Let's Stop Acting Like We Don't See What Is Right In Front Of Our Faces! By Not Acknowledging The Truth, We Are All Living A Lie!!

Sunday, August 21, 2011

Self Love

Maneater=Self Love
 (courtesy of ManeatersBlog.com)

We’ve all been hurt, discouraged, let down by one or more people in lives. It’s no coincidence that the ones we love the most hurt us, we trust them, give them access to our hearts, leaving us vulnerable. This is unavoidable-especially in romantic relationships. That is why it is so important to learn to truly love yourself, not as a defense against getting hurt, because no matter how much you love yourself you can still be hurt by others, but when you truly love yourself you learn and grow from those let downs.

The term Man-Eater means a lot of different things to many, but for me it means self-love. Yes in a relationship sense, I am saying down with boys and up with girls-but that is only because my audience is mostly women. And my passion is for women who don’t know how to first love themselves and who put their love interest before themselves. I write for the women who have been hurt, and have never recovered. The women who don’t realize that there is a difference between loving someone in a healthy way and giving too much of yourself to someone who doesn’t value you.

We all know that we are not perfect, we are flawed. Is this just another message about loving your flaws? Well, maybe but I’m willing to go as far to say that those “flaws” are relative and what someone views as a flaw in you, another may see as your great asset. Just because one man doesn’t like something about you doesn’t mean you should work to change it, you should only work to change the things about yourself that YOU don’t like or think you want to improve.

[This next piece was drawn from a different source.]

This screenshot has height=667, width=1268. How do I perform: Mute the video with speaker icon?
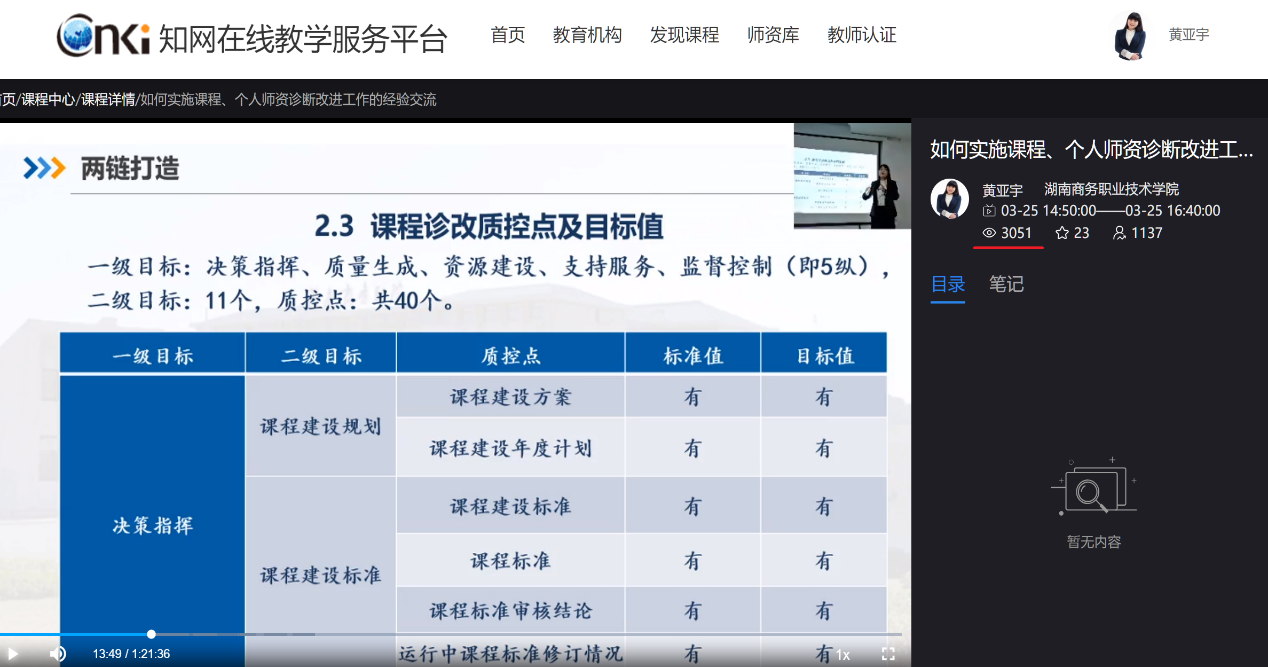tap(58, 654)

I am absolutely in love with me, and have no problem attracting men, moving on from bad relationships, or being exactly who I am no matter who doesn’t like it. But I wasn’t always this way, I once was just like the women I strive to reach on a daily basis. I didn’t know the power I held within. I didn’t realize I had the power to create my life, and choose how I wanted to be treated. YOU have the power. We as females have to learn how to take it back, or perhaps you never lost it and in that case learn to hold on to it.

I am a Man-Eater. I love Me . Girl Power.

Xo Maneater

1 comment:

  1. I've been separated for the past 8 months from my husband of 24 years. I have papers drawn up am waiting for my lawyer to contact me.
    I remember a time a few years ago when my husband told me I was a nerd, I was afraid of everything and I was lazy and selfish. So I tried to be different. I couldn't change the nerd thing, but what I did for the "afraid of everything" thing was to confront my fears. I took risks I wouldn't normally do to show him I could be different. I bungee jumped. It scared the shit out of me but I did it for him as much as myself. I will never do that again. It made me mad that I did it for him. I caught and held garter snakes. It grossed me out and gave me the willies. I did it again recently only because my cat brought one in from outside and I was throwing it back out!
    I feel I gave and gave and gave of myself to him, but I wasn't good enough. He would look at other women while out with me. He texted and emailed and talked to other women, but for some reason he was too busy to do that for me. I practically begged him for years to call me during the day to chat, but again, too busy. he called me lazy and selfish. I didn't think I was selfish. I made sure when I went shopping to look for and pick up items that would please him and cook his favorite meals. I thought we had a good sex life, but I was often disappointed because he would say my (fill in the blank) was so wet yet couldn't tell me I was beautiful or any other nice things about me. Yeah, so I guess I was selfish there. After all, I had been telling him for years how handsome he was and what a great bod and oh you're so good in bed!! Lazy, well, true in a lot of ways, I am not the best housekeeper, but my floors are clear of junk and dishes are clean, the toilet and sink and tub get cleaned weekly instead of daily. My clothes are clean. But yeah, I will admit there, I was quite lazy with him. I was lazy growing up too, so that's a lifetime of laziness I need to change in myself, but it will be for myself. NOT for him or anyone else. You don't like my mess, well there's the door!!